PROVIDED INFORMATION Start Marker

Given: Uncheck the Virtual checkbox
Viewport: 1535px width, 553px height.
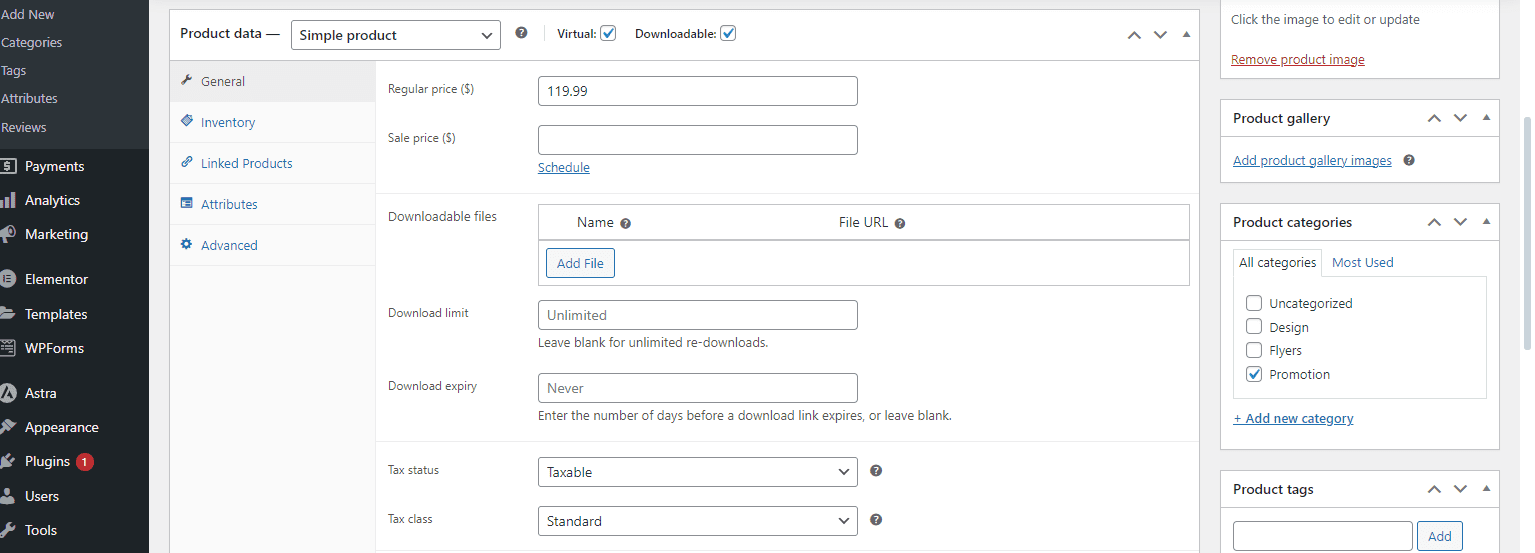Looking at the screenshot, I should point(608,33).
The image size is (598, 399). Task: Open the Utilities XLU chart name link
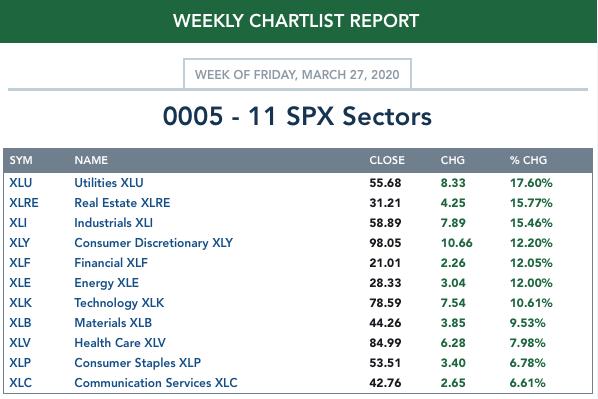pos(109,183)
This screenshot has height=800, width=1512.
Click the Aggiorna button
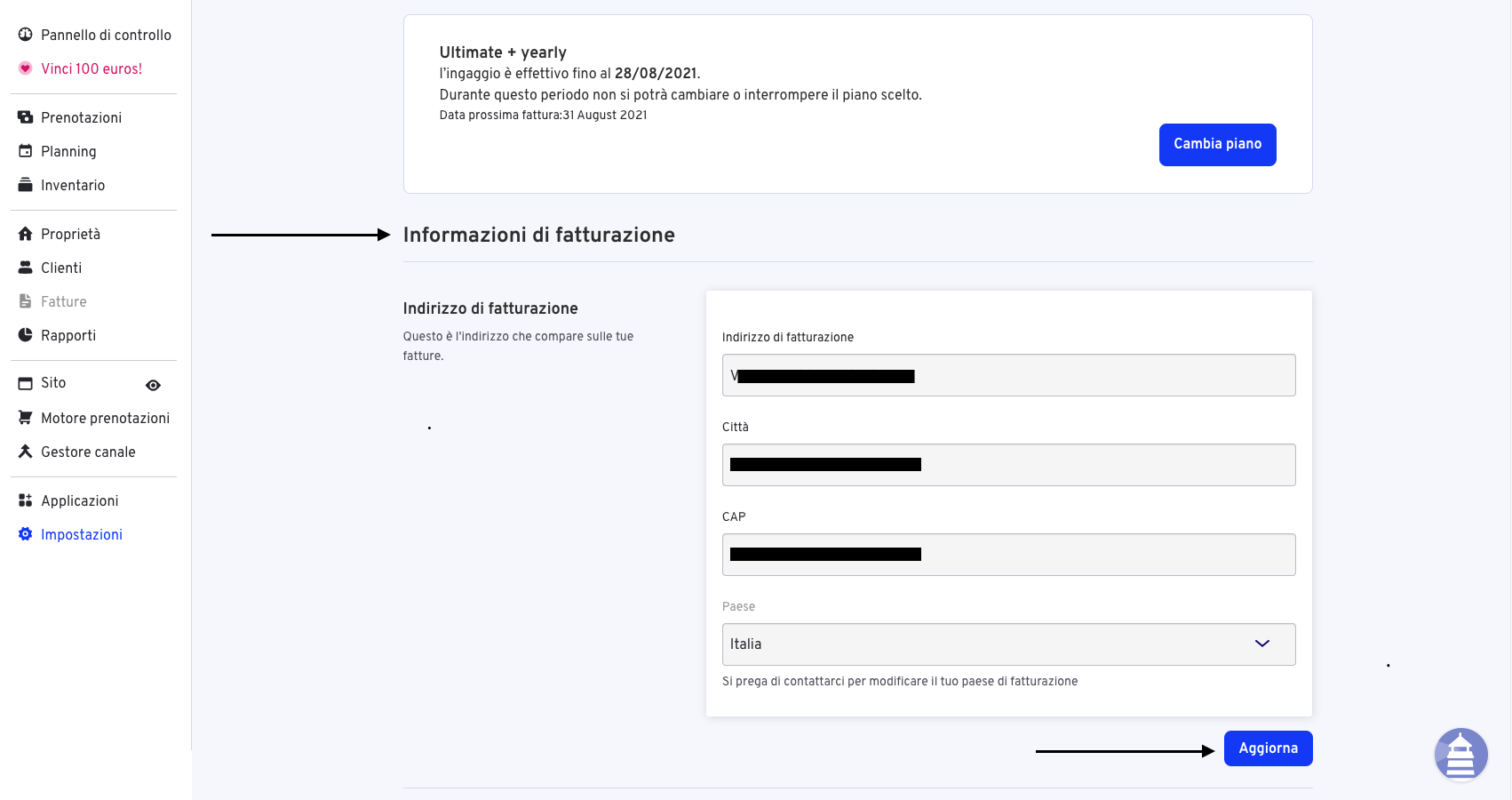[1268, 748]
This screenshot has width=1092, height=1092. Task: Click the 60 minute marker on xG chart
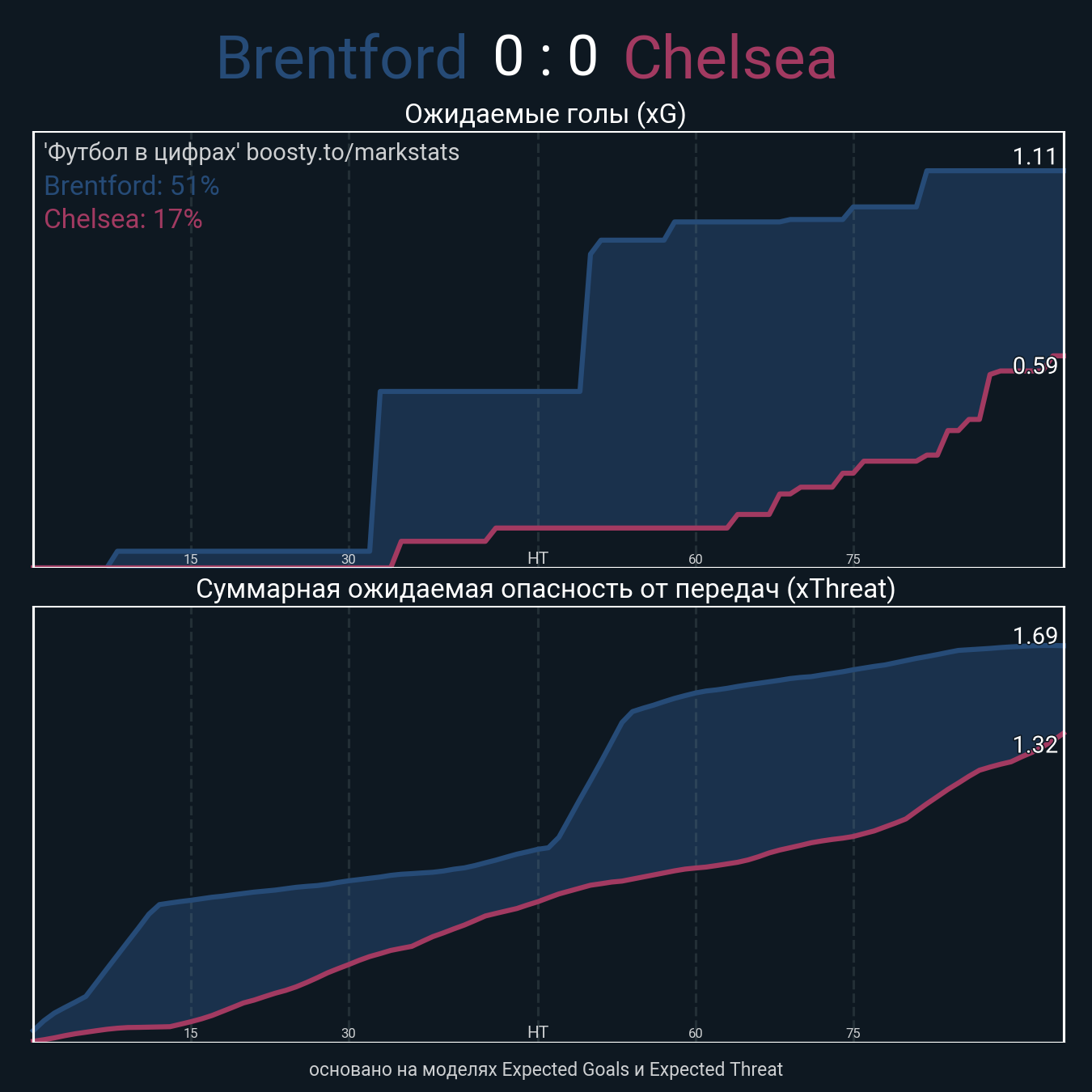(696, 559)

PROVIDED INFORMATION End Marker

- WORK INSTRUCTION -
The records above are to be set down exactly as written, with no images.

- RESPONSE TO THIS EXERCISE -
Given: Uncheck the Virtual checkbox
Viewport: 1535px width, 553px height.
Looking at the screenshot, I should point(608,33).
The image size is (598, 399). Task: Open the Utilities XLU chart name link
pos(109,183)
This screenshot has height=800, width=1512.
Click the Aggiorna button
[1268, 748]
This screenshot has width=1092, height=1092. Task: Click the 60 minute marker on xG chart
(696, 559)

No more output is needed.